– Ну как? – тихо спросила она.
За диваном мелькал нос Виллы, Рагнхильд не хотела ее пугать.
– Что он сказал?
– Сказал, что устроит нам встречу.
– Думаешь, Франс Меки сознается?
– Не знаю, но я должен попытаться.
– Ммм… И что станешь делать, если это он? Сожжешь его дом?
– Нет, – рассмеялся Бёрье. – Чем это поможет?
– Иногда мне хочется сжечь дом Хенри, – призналась Рагнхильд. – Проблема в том, что это и мой дом тоже. Дом моего детства.
«Так оно всегда с местью, – подумал Бёрье. – Надо быть осторожным с тем, что горит».
Нью-Йорк Бёрье Стрёма не такой большой. Он живет в Хеллс-Китчен, западной части Ирландского квартала. Народ здесь бедный, переулки кишат детьми. Пахнет тушеной капустой и еще какой-то кислятиной.
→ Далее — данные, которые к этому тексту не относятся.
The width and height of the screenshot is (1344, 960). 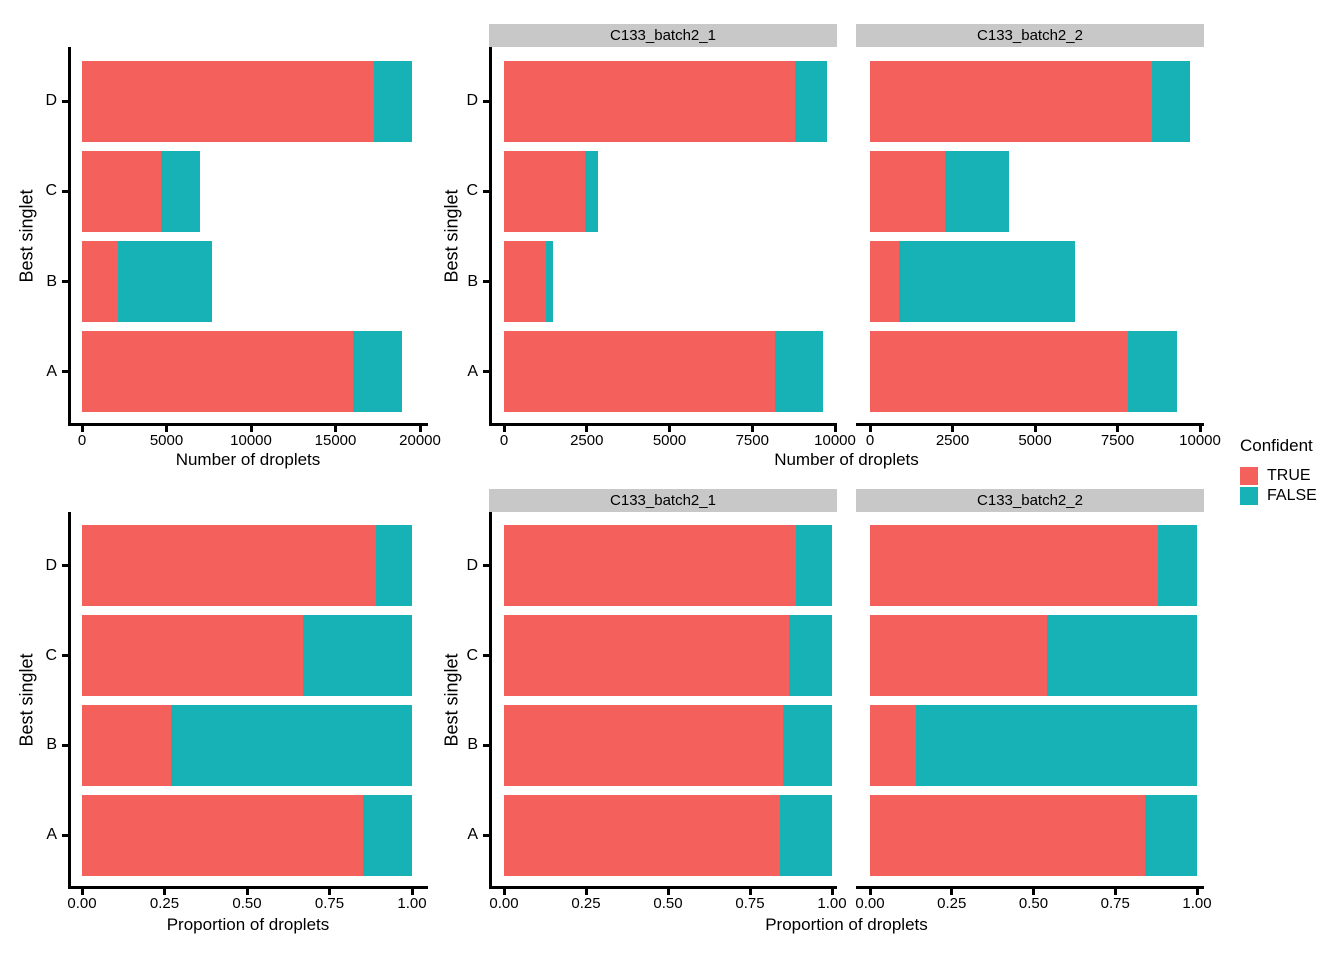 What do you see at coordinates (452, 236) in the screenshot?
I see `y-axis-title-top-right: Best singlet` at bounding box center [452, 236].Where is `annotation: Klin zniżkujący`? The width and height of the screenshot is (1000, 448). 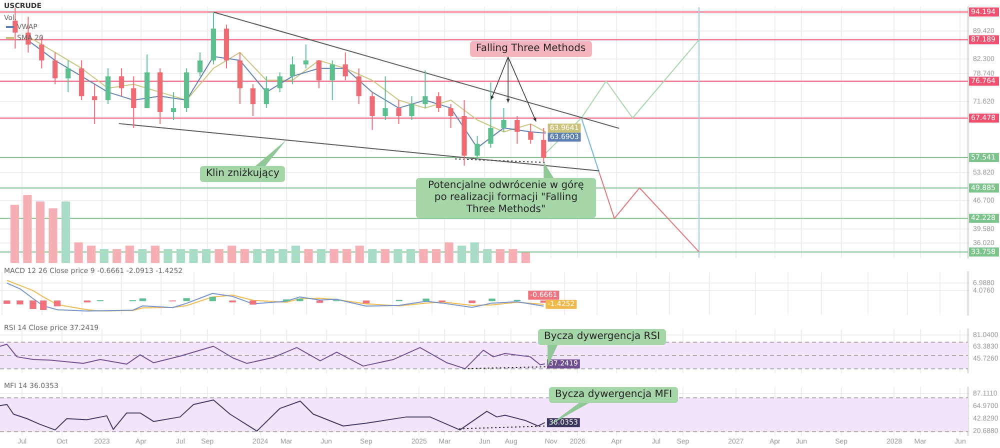 annotation: Klin zniżkujący is located at coordinates (243, 174).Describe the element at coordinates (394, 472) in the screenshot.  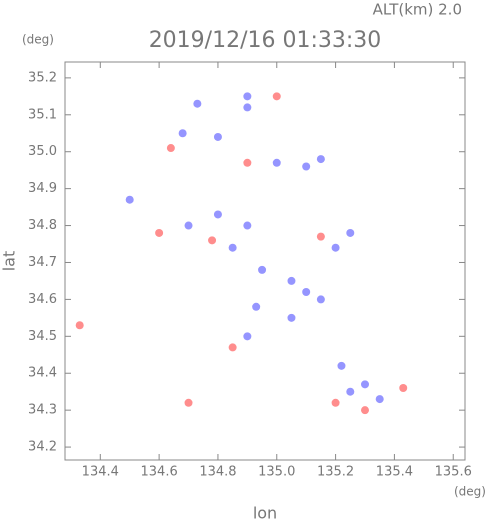
I see `x-tick-label: 135.4` at that location. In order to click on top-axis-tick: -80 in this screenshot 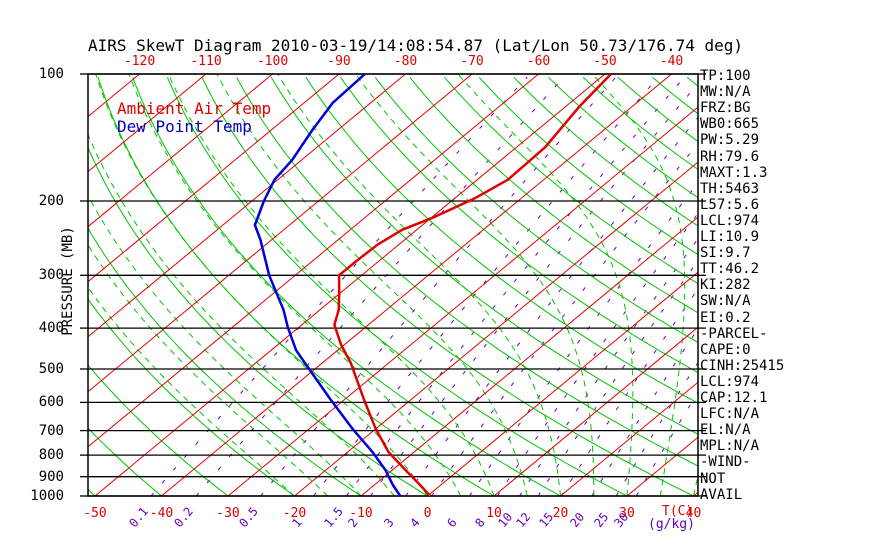, I will do `click(406, 62)`. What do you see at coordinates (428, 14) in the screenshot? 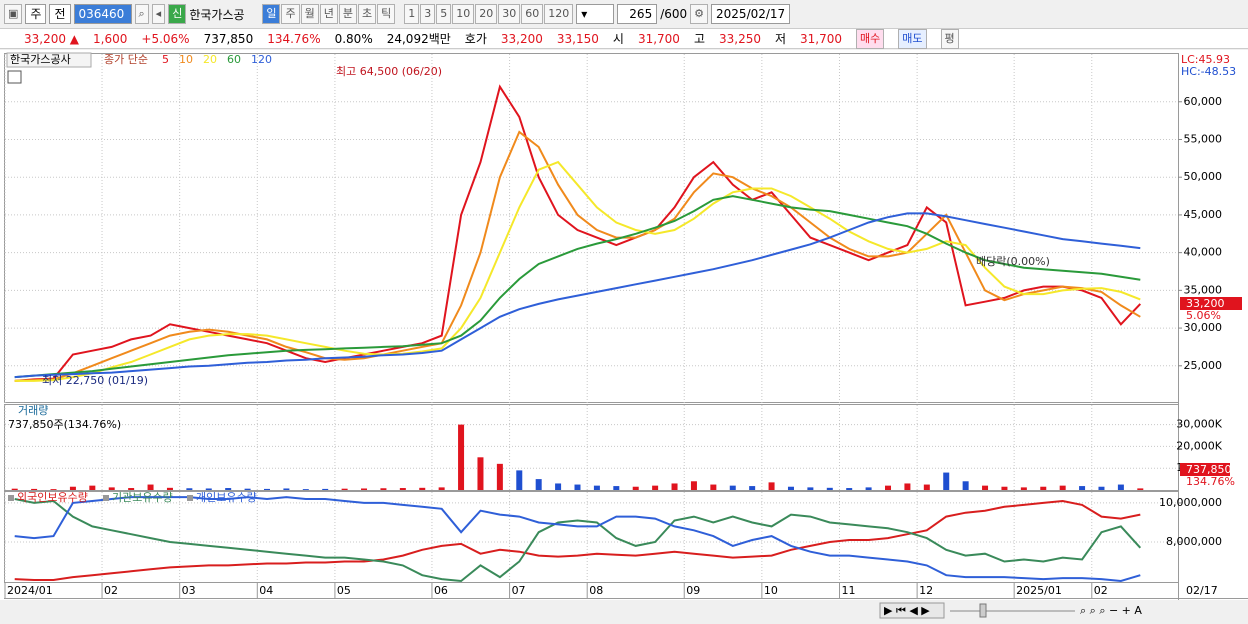
I see `interval-button: 3` at bounding box center [428, 14].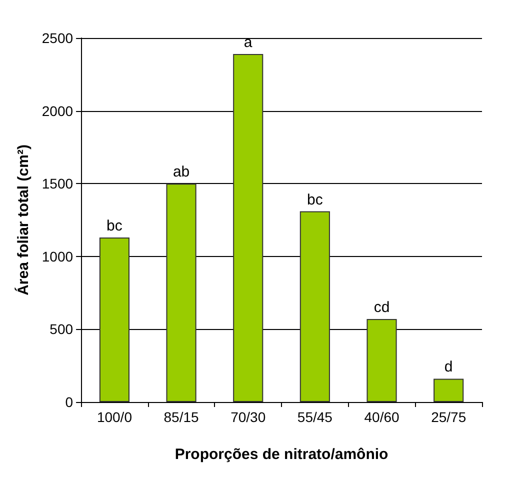  What do you see at coordinates (315, 417) in the screenshot?
I see `x-tick-label: 55/45` at bounding box center [315, 417].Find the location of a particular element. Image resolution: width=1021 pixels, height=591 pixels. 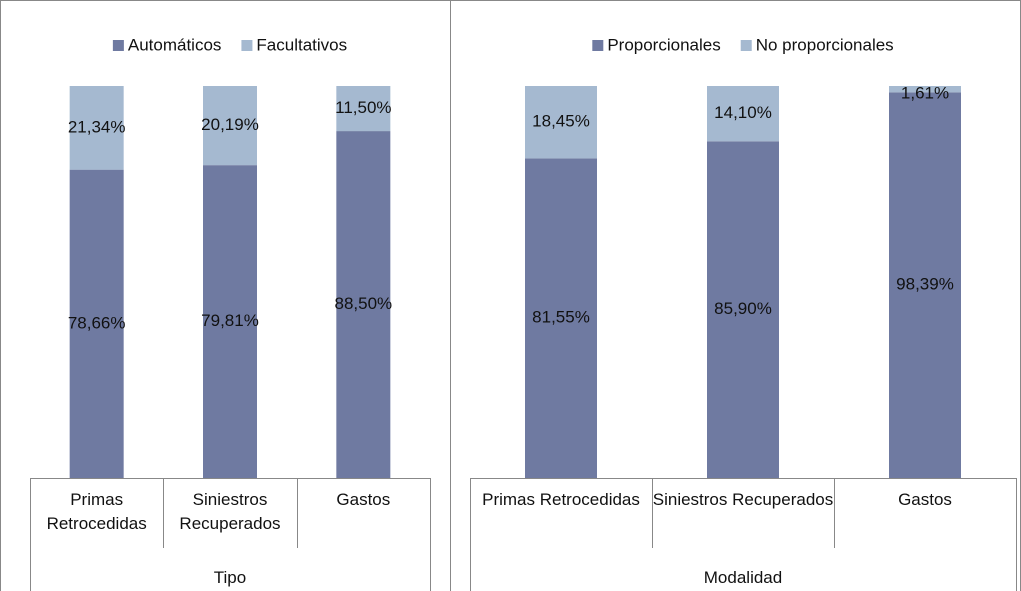

value-label: 78,66% is located at coordinates (97, 322).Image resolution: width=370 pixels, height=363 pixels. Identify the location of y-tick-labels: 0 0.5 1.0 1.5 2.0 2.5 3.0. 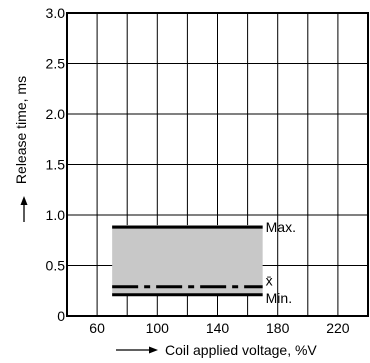
(56, 164).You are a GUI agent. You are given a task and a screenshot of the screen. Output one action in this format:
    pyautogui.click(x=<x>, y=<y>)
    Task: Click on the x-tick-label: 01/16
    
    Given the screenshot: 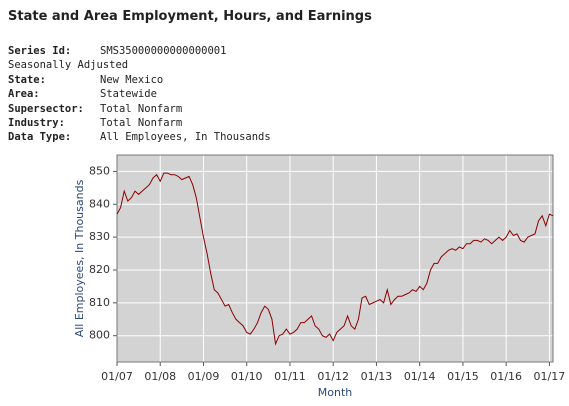 What is the action you would take?
    pyautogui.click(x=506, y=376)
     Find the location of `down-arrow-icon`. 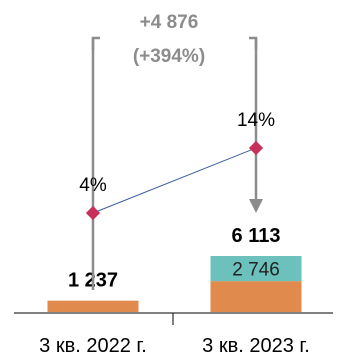

down-arrow-icon is located at coordinates (256, 206).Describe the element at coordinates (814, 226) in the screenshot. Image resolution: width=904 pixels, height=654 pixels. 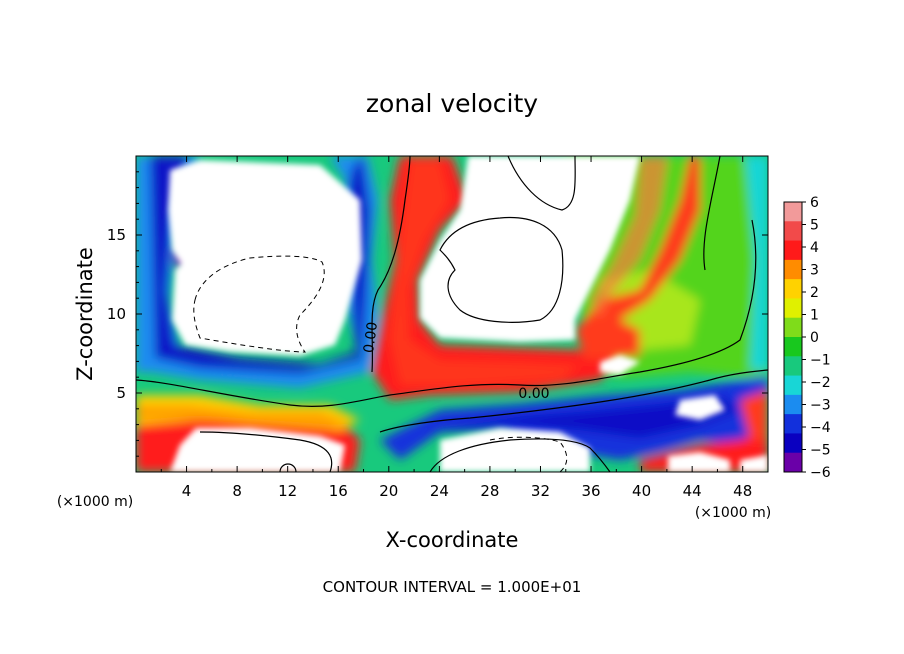
I see `colorbar-tick-label: 5` at that location.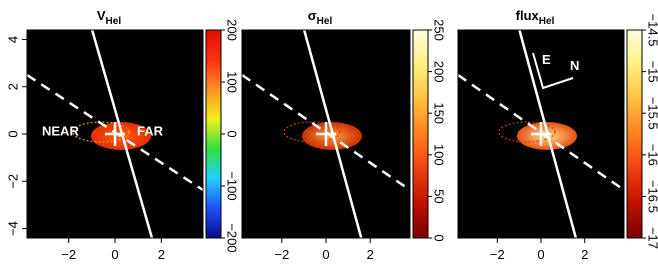  Describe the element at coordinates (150, 130) in the screenshot. I see `annotation: FAR` at that location.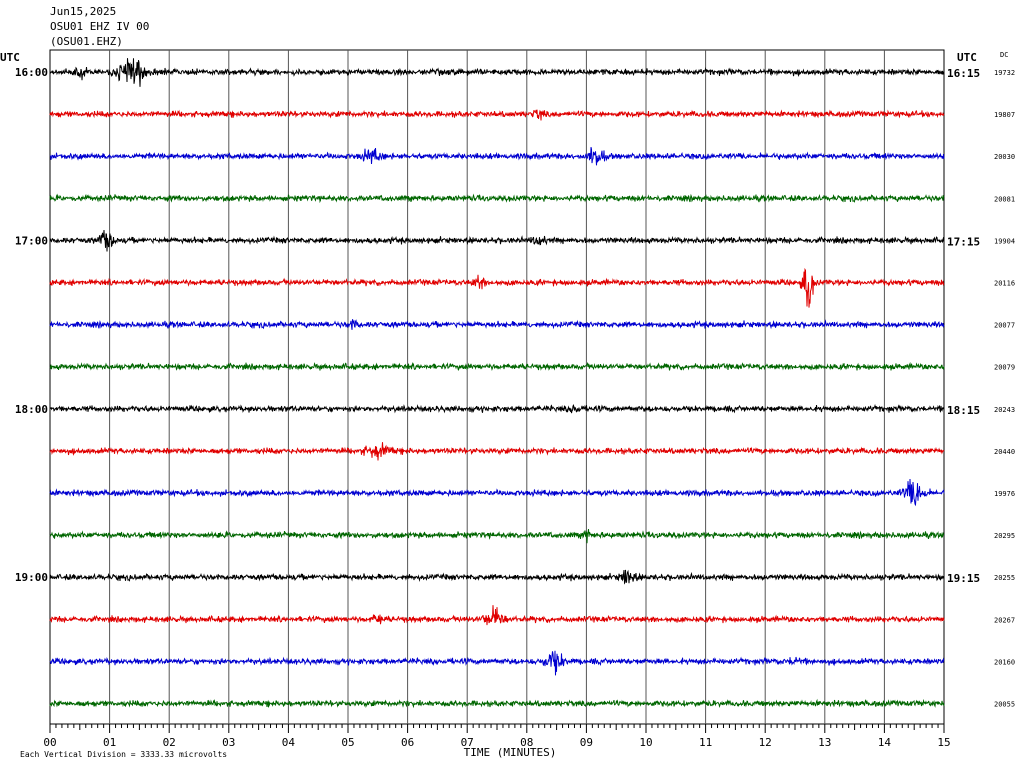 Image resolution: width=1024 pixels, height=768 pixels. Describe the element at coordinates (1004, 620) in the screenshot. I see `trace-dc-value: 20267` at that location.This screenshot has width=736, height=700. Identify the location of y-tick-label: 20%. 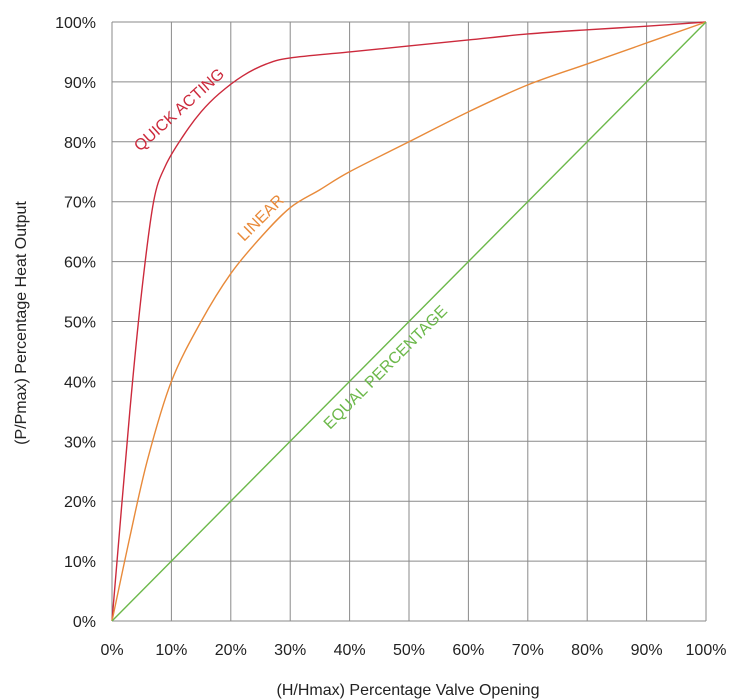
(80, 502).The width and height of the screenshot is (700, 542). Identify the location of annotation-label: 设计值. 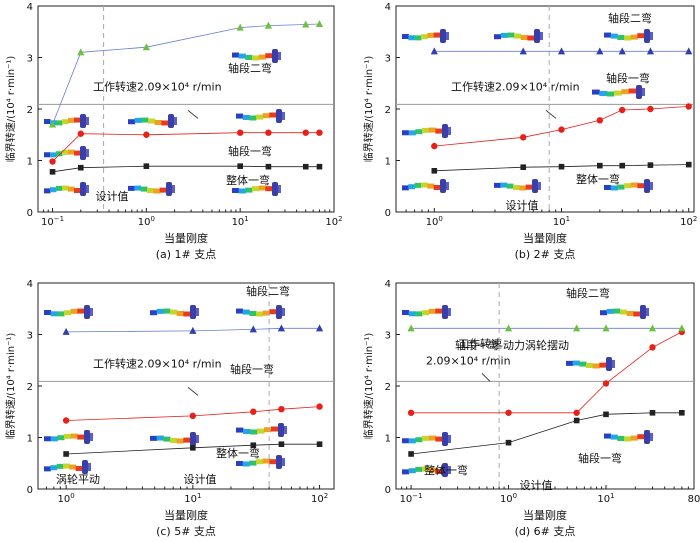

По утрам Бёрье спускается по лестнице длинными кошачьими прыжками. Он рано делает пробежку, а потом завтракает в «Саншайн диннер», в двух кварталах отсюда. Яичница с колбасой и две чашки кофе. Хотя с кофе отдельная история – это ржавая вода из болотной трясины.
Спортзал Биг Бена находится в Бруклине, в семиэтажном кирпичном доме. На первом этаже – склад, на втором – зал. Он чистый, просторный, с большими открывающимися окнами, под которыми Бёрье иногда останавливается, только чтобы послушать. Стучат мячи, свистят скакалки, кожаные перчатки ритмично бьют по боксерским грушам.
Спортзал – его дом.
По вечерам, когда в квартире слишком душно, Бёрье поднимается на просмоленную крышу многоэтажного дома –
Его тренер – низенький дядечка из техасского Парижа, поэтому все зовут его Парис. Его боксерская карьера прервалась преждевременно из-за отслоения сетчатки, как и у отца Бёрье.